About OdinText Inc. OdinText’s Next Generation Text AnalyticsTM turns market researchers into data scientists. The powerful cloud-based software helps users discover patterns and trends in complex unstructured text data. Visit www.odintext.com to learn more or schedule a demo. Backed by Connecticut Innovations and private investors, OdinText is a privately-held company based in Stamford, Conn. Request more information here.

When Text Analytics is Your Brand

When Text Analytics is Your BrandWhat I learned about personal branding at IIEX

Coming back from Insight Innovation Exchange (IIEX) this week in Atlanta and thought I’d blog briefly about the two panel sessions on Personal/Digital Branding in which I participated.

 

Text Analytics

My main reason for attending IIEX was actually to give a brief presentation on the dramatic improvements we've made to our OdinText text analytics software, and how it brings value to untapped consumer text data (open-ends, NPS reasons, customer feedback, website comments, etc.), and how it can really turn any market research analyst into a powerful Data Scientist. Because of IIeX’s stellar reputation, this was the first time we’ve ever given any kind of demo of OdinText in public. Usually our presentations are approved case studies about how our clients like Coca-Cola, Disney, Shell Oil, etc. are using the tool. Also, as text analytics remains a very competitive field, we prefer to share details around the software with those we know have the kind of data where OdinText can be useful.

 

However, since we are launching a new version of OdinText and I was assured by Lenny Murphy that, contrary to what I believed, most attendees actually want to see software demos rather than just hear use cases. In case you missed it, I've posted a brief teaser video below, along with a shameless plug before I go on. If you regularly collect comment type text data, we’d love to hear from you and get you more info about OdinText (Request Info Here). Shameless ad plug over.

.

 

 

Personal Branding

Other than showing off OdinText though, I was also honored to be asked to sit on a personal branding panel with prolific market research tweeters Tom Ewing and Annie Pettit, as well as Dave McCaughan who is a well-known name in East Asian and Australian market research circles.

On the Summer Friday (at 5:30pm no less) before our Monday morning session, Annie Pettit came up with the idea to field an impromptu convenience sample survey, and to my surprise by Sunday afternoon we already had about 150 comments relating to the panelists. Lenny Murphy who has also accumulated a loyal #MRX following on Twitter and on the Greenbook blog was also included in the survey which asked something like “Q. What three things first come to mind when you hear each of these names/personal brands?”.

Though this sample is a bit on the small side for OdinText I quickly visualized the comments to give us some idea of how similar/different each of these 5 ‘brands’ are and what specific topics most frequently co-occur with each of them.
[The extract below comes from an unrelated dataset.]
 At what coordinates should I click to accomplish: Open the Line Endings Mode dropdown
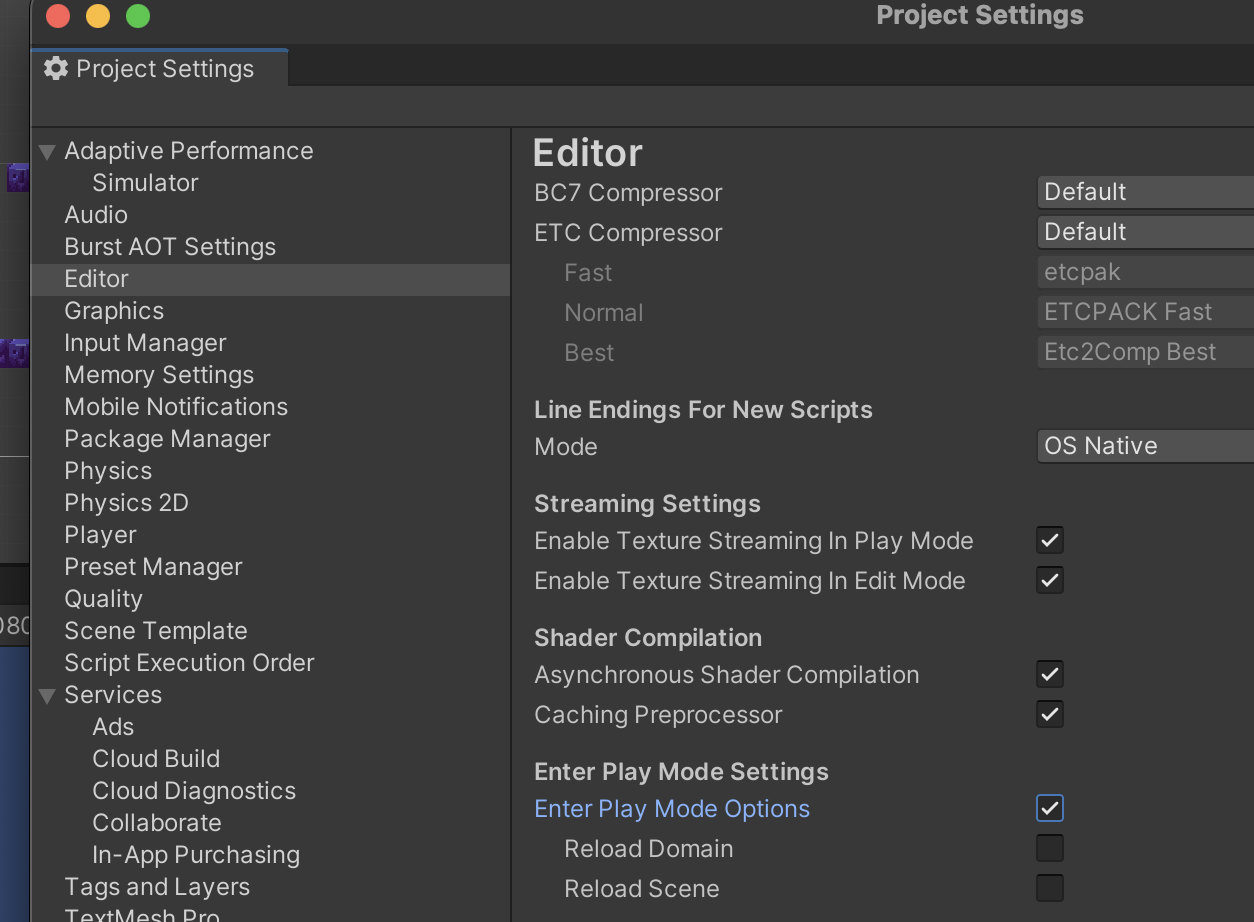click(x=1144, y=446)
HowSilimarAreTheyIIEXOdinTextviz3

I’m sure all of us were equally interested in the findings, because let’s face it, while EVERYONE has a personal brand (even if unfortunately not everyone recognizes it), few of us ever get an insight into what it really means to people in this unaided top-of-mind market research sort of way.
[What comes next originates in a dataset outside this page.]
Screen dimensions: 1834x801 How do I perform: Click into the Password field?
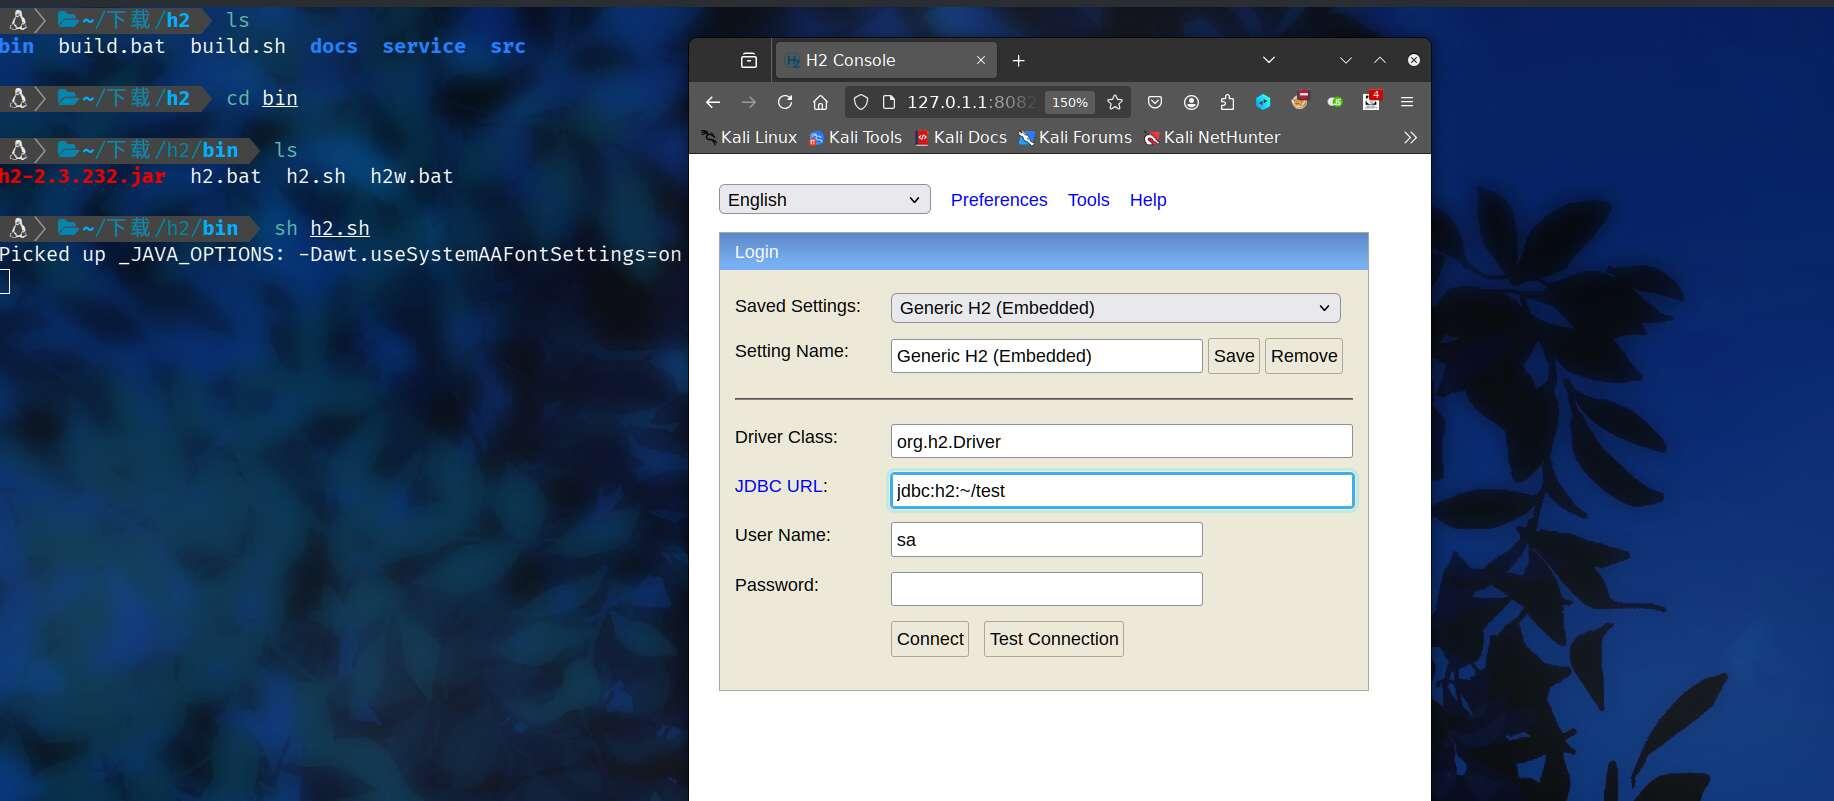click(1046, 589)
We agreed not to share any of each other’s raw data, but I’m fine sharing the first 40 responses I received (both good, bad and ugly) below, sorted alphabetically:

American linked in conversationalist

Analytical, ever-present, helpful analytics omnipresent

analytics geek

Arrogant

beard, omnipresence and self publicity

Clever

controversial

Cool Guy

Entreprenuer

Fun honest text analytics

Hans Christian Anderson

He's all about new, cool & hip in the quant world

His banner ads pursue me remorselessly around the web marketing

inconsiderate

Innovative

know his name but can't recall...

Lover of anything that reminds him of the Swedish socialist utopia

money-face

MR. NGMR!

next gen guy

odin text - text pro

OdinText Text Analytics, smart, trustworthy

Opinionated

rebel

Research

respected, helpful, innovative smart

Self promoter

Social media junkie

straight shooter. willing to challenge hyped claims. maybe falling too in love with his own methodology

text analysis

text analytics

text analytics odintext

Text analytics pro

Text Analytics, expert, outspoken, industry leader,

text analytics, NGMR, vikings

Text master, text Analytics

The first to advocate Next Gen Market Research, especially Text Analytics and Data Mining,

The first market researcher to truly understand social, AND bold enough to stand up against trade orgs on behalf

of mid-small research firms. A true research hero

Tom is a great example of focusing on one thing you really care about and want to make better,

and then actually doing that..

Tweeted this survey

up against trade orgs on behalf of mid-small research firms. A true research hero.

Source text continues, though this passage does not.